Graph-structured Small Molecule Drug Discovery Through Deep Learning: Progress, Challenges, and Opportunities
Kun Li, Yida Xiong, Hongzhi Zhang, Xiantao Cai, Jia Wu, Bo Du, Wenbin Hu
TL;DR
This paper surveys graph-structured deep learning in small molecule drug discovery, organizing six core tasks (DTI/DTA, DRP, DDI, MPP, MG, MO) and presenting a unified graph-based problem formulation with $Y_{MPP}=f_model(M)$ and $Y_{DX}=f_model(M,X)$, as well as a molecular generation/optimization objective $M_Gen/Opt=arg_min_M f_val(emptyset/M,emptyset/C)$. It reviews representative DL techniques (e.g., GNNs, knowledge graphs, diffusion models, self-supervised pretraining) and key datasets (Davis, KIBA, GDSCv1/2, CCLE, OC20, MoleculeNet, OGB), while highlighting six interacting tasks and the challenges they face. The paper also discusses critical challenges—interpretability, out-of-distribution generalization, the training-to-lab validation gap, and fair benchmarking—and proposes directions like data augmentation, domain adaptation, online learning, and standardized benchmarks to advance practical drug discovery. Overall, it aims to guide researchers and practitioners toward more efficient screening, generation, and optimization of small molecules with desirable properties through graph-based DL.
Abstract
Due to their excellent drug-like and pharmacokinetic properties, small molecule drugs are widely used to treat various diseases, making them a critical component of drug discovery. In recent years, with the rapid development of deep learning (DL) techniques, DL-based small molecule drug discovery methods have achieved excellent performance in prediction accuracy, speed, and complex molecular relationship modeling compared to traditional machine learning approaches. These advancements enhance drug screening efficiency and optimization and provide more precise and effective solutions for various drug discovery tasks.
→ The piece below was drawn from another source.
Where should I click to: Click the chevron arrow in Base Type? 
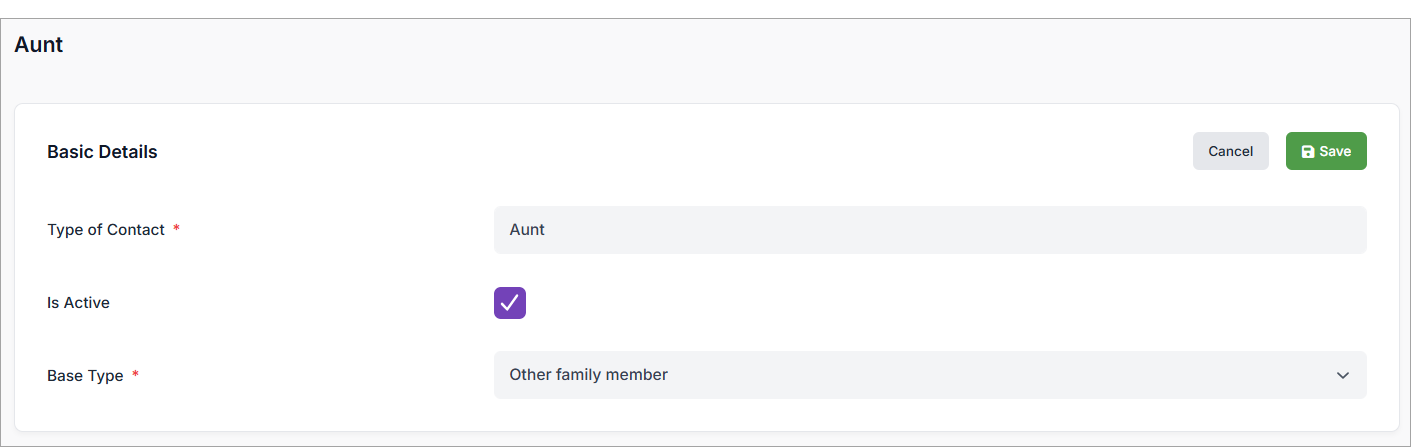pos(1342,376)
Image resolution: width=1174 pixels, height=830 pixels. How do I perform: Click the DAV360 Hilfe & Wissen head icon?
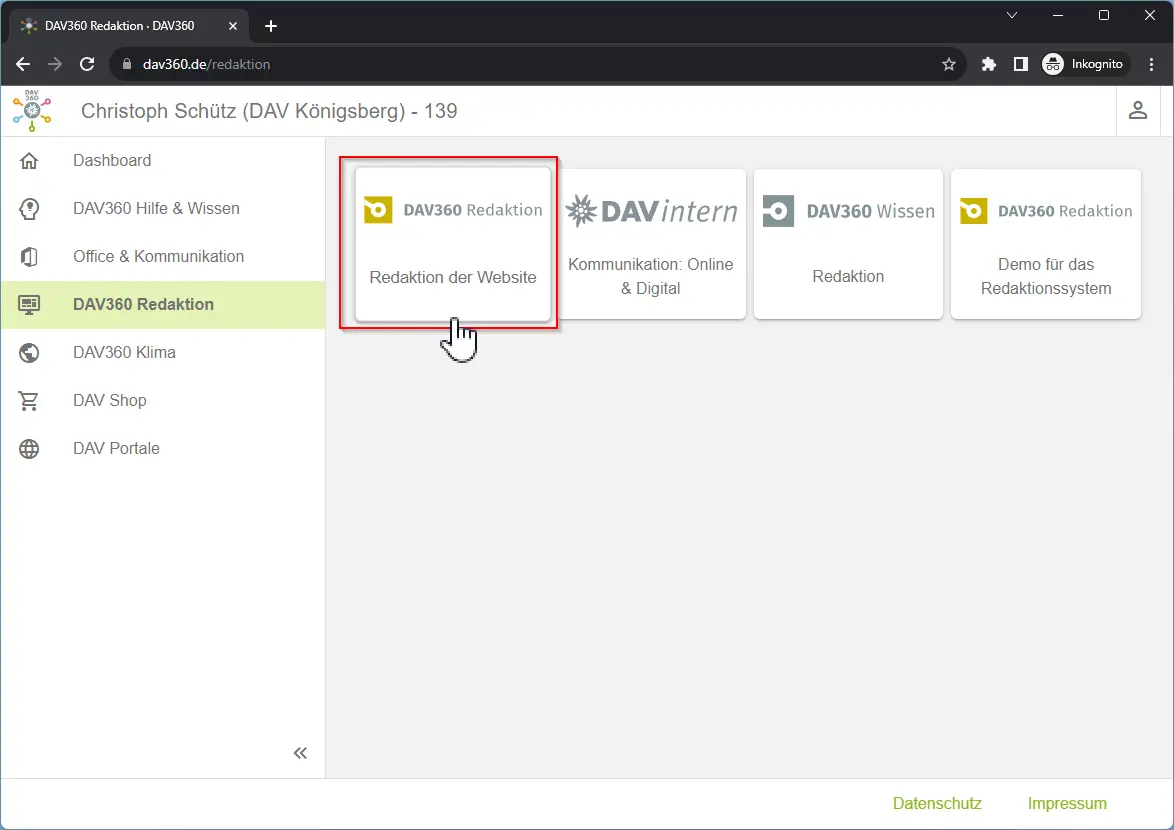click(x=29, y=209)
Contributing to this field's development, this paper aims to systematically summarize and generalize the recent key tasks and representative techniques in graph-structured small molecule drug discovery in recent years. Specifically, we provide an overview of the major tasks in small molecule drug discovery and their interrelationships. Next, we analyze the six core tasks, summarizing the related methods, commonly used datasets, and technological development trends. Finally, we discuss key challenges, such as interpretability and out-of-distribution generalization, and offer our insights into future research directions for small molecule drug discovery.